GIVEN INSTRUCTION =
Format the data as a Markdown table with the columns No. and Line. Start at the line that contains "Screen dimensions: 708x527", stop after the line that contains "will pyautogui.click(x=115, y=505).", number each line, and leave out blank lines.

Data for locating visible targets
# # # # #
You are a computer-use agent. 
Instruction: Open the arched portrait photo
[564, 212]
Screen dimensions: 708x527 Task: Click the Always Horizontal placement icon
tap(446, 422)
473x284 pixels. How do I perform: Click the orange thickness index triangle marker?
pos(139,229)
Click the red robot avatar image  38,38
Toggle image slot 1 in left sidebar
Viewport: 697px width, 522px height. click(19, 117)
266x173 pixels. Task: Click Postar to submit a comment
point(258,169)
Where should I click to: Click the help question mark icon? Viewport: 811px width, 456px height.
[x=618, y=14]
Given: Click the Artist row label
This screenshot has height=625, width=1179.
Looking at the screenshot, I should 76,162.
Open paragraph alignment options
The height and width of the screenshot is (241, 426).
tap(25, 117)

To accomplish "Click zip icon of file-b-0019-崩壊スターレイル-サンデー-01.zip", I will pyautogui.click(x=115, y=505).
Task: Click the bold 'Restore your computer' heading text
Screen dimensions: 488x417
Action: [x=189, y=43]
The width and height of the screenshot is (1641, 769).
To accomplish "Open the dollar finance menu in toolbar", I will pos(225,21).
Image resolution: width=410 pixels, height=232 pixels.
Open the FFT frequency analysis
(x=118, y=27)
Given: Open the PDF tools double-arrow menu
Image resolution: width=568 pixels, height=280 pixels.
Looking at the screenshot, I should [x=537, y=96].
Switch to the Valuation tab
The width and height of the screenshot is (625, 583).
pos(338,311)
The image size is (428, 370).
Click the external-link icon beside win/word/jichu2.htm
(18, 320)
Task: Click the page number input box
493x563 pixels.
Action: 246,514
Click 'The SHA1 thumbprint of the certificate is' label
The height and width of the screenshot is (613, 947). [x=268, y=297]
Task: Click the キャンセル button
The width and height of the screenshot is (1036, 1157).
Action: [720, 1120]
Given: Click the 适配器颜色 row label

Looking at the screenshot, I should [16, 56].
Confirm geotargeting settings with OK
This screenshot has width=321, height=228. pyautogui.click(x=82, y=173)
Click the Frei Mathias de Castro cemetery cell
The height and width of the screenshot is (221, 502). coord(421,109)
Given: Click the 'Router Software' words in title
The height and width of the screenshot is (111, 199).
# # # # #
THE RESPONSE =
| No. | Line |
|---|---|
| 1 | Screen dimensions: 708x527 Task: Click the Always Horizontal placement icon |
| 2 | tap(446, 422) |
| 3 | 473x284 pixels. How do I perform: Click the orange thickness index triangle marker? |
| 4 | pos(139,229) |
| 5 | Click the red robot avatar image  38,38 |
| 6 | Toggle image slot 1 in left sidebar |
| 7 | Viewport: 697px width, 522px height. click(19, 117) |
| 8 | 266x173 pixels. Task: Click Postar to submit a comment |
| 9 | point(258,169) |
| 10 | Where should I click to: Click the help question mark icon? Viewport: 811px width, 456px height. |
| 11 | [x=618, y=14] |
| 12 | Given: Click the Artist row label |
| 13 | This screenshot has height=625, width=1179. |
| 14 | Looking at the screenshot, I should 76,162. |
| 15 | Open paragraph alignment options |
| 16 | The height and width of the screenshot is (241, 426). |
| 17 | tap(25, 117) |
| 18 | To accomplish "Click zip icon of file-b-0019-崩壊スターレイル-サンデー-01.zip", I will pyautogui.click(x=115, y=505). |